Xavier Marchand

Personal information
- Full name: Xavier Marchand
- Nationality: France
- Born: 4 August 1973 (age 52) Deauville, Lower Normandy, France

Sport
- Sport: Swimming
- Strokes: Medley

Medal record
Men's swimming
Representing France
World Championships (LC)
| Silver medal – second place | 1998 Perth | 200 m medley |
European Championships (LC)
| Silver medal – second place | 1997 Seville | 200 m medley |
| Bronze medal – third place | 2000 Helsinki | 200 m medley |
Mediterranean Games
| Gold medal – first place | 1997 Bari | 200 m medley |

= Xavier Marchand =

French swimmer

Xavier Marchand (born 4 August 1973 in Deauville) is a former French medley swimmer, who competed in the 1996 and 2000 Summer Olympics.
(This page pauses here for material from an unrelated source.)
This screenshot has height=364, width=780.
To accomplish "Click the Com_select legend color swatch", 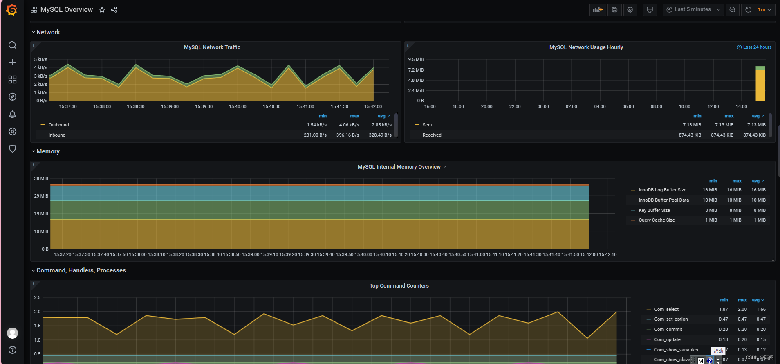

He won the silver medal in the men's 200 metres individual medley event at the 1998 World Aquatics Championships in Perth, Australia.

==Career==
After competing in the United States at the college level for Auburn University, Marchand competed in his first Olympics in 1996 in Atlanta, Georgia. He won his first international medal (silver) in 1997, at the 1997 European Aquatics Championships in the 200 m individual medley, coming in second behind the Netherlands' Marcel Wouda.

==Personal life==
Marchand is married to former French Olympic swimmer Céline Bonnet. Their eldest son, Léon Marchand, is a four-time Olympic champion as well as a World and Olympic record holder in the long course. His older brother Christophe Marchand is also a former swimmer.